Chassériau, « Intérieur de Harem »
Exotisme, Orient lointain, lieu mystérieux invitant aux fantasmes. Le harem !
Aucun occidental n’a réellement franchi les portes d’un véritable harem. Mais que d’imagination sur cet endroit qui peut renvoyer à un désir inavoué ! La femme parée, belle et soumise au désir du mâle mais aussi la discrète sensualité entre belles, l’attirance des recluses entre elles.
La blancheur de la peau de l’esclave élue d’une nuit, le hâle des servantes la mettant en valeur dans une pénombre silencieuse où le temps s’arrête.
Le progrès, les nouvelles machines sont loin, tenues à l’écart. Seule reste la beauté des corps, prêts à s’unir sans honte, sans pudeur. Le choix d’une union sans explications, un plaisir à prendre sans mots pour le mériter.
Une respiration dans une morale bourgeoise chaque jour plus prégnante. La nostalgie d’un monde, d’une civilisation raffinée disparue pour une société de plus en plus complexe. Un refus de la technique et de l’industrie qui, dans l’usine ou la mine, cessent de servir l’humanité pour l’asservir.

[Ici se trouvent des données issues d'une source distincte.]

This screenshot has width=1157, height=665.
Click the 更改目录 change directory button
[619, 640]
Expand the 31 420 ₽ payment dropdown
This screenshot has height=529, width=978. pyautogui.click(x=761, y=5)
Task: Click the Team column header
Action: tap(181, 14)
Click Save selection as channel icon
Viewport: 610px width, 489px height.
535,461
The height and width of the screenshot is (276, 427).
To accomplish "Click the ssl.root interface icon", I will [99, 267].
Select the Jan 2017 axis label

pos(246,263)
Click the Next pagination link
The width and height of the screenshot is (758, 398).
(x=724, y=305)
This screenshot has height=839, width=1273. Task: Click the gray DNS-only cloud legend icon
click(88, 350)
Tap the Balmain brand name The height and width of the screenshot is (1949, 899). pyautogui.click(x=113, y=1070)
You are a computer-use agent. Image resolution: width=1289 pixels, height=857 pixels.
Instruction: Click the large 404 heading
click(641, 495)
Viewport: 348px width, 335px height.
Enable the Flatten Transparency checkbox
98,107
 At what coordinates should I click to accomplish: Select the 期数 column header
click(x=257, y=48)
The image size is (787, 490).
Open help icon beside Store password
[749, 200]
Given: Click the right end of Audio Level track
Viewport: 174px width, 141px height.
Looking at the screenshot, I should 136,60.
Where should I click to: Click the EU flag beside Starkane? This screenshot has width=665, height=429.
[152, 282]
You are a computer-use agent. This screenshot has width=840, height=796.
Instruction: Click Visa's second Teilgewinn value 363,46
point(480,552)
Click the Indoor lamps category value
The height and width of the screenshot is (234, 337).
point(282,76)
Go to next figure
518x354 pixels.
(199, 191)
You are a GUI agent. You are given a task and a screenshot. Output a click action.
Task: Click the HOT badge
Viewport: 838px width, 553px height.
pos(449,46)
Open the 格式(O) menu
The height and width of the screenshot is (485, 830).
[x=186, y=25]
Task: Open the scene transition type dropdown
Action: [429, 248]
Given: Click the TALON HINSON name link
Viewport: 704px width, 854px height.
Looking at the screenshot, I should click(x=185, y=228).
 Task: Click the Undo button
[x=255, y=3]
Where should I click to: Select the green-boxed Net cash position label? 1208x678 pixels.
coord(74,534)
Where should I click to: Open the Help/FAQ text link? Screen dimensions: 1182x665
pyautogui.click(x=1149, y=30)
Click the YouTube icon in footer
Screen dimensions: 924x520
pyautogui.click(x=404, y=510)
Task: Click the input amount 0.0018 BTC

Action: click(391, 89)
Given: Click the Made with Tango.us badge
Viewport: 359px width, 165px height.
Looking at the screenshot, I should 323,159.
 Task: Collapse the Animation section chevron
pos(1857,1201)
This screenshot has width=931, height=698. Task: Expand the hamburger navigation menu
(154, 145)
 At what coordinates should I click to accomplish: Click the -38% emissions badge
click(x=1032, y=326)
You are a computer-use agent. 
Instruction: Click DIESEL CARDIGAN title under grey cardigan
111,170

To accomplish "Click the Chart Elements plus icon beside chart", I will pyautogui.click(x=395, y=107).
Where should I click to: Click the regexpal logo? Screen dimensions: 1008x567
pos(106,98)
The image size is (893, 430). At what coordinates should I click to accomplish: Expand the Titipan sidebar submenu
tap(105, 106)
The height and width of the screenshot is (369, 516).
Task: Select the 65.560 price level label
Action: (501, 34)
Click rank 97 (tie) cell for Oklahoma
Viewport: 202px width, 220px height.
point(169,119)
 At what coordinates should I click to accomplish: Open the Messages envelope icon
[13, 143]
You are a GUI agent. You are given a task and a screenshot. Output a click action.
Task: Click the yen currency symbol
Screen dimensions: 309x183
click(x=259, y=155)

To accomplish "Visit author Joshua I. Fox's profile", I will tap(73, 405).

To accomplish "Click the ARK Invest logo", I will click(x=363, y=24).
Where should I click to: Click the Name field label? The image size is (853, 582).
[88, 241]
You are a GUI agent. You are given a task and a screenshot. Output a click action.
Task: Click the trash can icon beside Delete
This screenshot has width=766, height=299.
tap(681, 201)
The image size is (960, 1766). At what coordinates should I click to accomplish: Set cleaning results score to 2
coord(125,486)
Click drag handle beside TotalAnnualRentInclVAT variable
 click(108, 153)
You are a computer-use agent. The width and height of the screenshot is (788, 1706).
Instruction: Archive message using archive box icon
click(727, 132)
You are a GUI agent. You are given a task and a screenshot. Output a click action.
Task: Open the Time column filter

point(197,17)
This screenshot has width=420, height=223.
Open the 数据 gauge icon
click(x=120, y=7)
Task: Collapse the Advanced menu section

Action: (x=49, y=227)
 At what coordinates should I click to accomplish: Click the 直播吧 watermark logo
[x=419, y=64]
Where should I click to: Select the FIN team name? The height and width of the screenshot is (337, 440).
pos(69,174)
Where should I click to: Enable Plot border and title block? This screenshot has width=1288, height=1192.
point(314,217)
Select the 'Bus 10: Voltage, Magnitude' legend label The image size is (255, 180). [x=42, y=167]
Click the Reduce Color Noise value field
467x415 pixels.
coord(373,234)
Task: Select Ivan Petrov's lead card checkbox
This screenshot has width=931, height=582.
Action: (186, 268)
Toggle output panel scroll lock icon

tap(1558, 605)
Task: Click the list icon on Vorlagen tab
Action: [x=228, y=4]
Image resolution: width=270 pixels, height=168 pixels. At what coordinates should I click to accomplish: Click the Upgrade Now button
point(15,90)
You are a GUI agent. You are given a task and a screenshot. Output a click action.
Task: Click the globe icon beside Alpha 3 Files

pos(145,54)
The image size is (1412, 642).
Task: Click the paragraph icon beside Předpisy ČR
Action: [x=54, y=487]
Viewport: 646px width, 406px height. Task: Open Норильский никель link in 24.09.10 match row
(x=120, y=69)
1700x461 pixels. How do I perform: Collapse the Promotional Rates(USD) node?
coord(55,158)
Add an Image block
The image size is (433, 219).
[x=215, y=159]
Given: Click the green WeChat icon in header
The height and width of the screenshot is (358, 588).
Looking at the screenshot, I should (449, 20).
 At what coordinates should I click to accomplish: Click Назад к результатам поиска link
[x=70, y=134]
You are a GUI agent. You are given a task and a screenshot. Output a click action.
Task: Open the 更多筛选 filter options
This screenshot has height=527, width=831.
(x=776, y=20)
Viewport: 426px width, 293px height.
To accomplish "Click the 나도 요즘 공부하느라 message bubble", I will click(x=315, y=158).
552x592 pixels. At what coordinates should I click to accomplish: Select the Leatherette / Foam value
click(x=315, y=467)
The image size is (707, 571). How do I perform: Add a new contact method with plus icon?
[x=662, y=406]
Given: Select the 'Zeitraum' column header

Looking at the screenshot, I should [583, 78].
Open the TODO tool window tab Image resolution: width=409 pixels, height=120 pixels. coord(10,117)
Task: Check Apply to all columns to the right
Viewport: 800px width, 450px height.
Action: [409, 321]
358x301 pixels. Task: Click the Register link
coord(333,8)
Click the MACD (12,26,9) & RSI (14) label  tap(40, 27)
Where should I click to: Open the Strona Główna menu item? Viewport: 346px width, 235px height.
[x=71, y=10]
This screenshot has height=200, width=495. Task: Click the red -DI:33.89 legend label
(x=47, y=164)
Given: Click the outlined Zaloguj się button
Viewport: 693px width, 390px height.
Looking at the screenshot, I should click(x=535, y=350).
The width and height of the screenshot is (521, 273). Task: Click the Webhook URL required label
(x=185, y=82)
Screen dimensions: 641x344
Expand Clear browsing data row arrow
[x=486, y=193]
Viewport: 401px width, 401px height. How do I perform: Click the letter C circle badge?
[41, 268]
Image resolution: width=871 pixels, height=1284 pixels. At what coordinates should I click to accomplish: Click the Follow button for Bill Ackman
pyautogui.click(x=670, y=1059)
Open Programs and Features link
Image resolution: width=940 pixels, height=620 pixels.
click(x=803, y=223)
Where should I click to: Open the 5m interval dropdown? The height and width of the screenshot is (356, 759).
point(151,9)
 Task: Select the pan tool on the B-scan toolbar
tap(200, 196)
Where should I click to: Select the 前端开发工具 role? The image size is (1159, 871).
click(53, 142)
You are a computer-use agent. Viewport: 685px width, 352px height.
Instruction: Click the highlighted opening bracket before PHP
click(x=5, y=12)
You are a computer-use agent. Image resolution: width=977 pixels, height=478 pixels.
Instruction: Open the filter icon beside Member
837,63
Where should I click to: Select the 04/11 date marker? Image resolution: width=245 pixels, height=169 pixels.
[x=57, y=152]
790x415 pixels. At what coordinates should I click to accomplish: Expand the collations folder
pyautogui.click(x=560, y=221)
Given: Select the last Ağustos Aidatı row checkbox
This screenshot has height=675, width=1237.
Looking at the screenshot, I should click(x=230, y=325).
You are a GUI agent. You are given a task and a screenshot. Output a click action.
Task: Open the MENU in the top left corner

Dans ce Levant imaginaire, le rapport entre les sexes reste inégal, injuste mais simple à comprendre pour des hommes qu’inquiètent la montée – légitime – des revendications actuelles des femmes.
Le tableau de Chassériau date d’une cinquantaine d’années déjà et rencontre un public toujours plus large. Le peintre avait vu juste dans la mentalité d’une époque dont le regard porte au loin sans que personne ne comprenne bien où ses pas le mènent.
Une société avide de progrès, qui en craint pourtant déjà les débordements prévisibles.
Vous aussi, venez un soir, une nuit, dans vos rêves, vous réfugier dans un passé simple, un Orient mythique au parfum capiteux où l’intelligence n’a pas encore mis fin à l’empire des sens.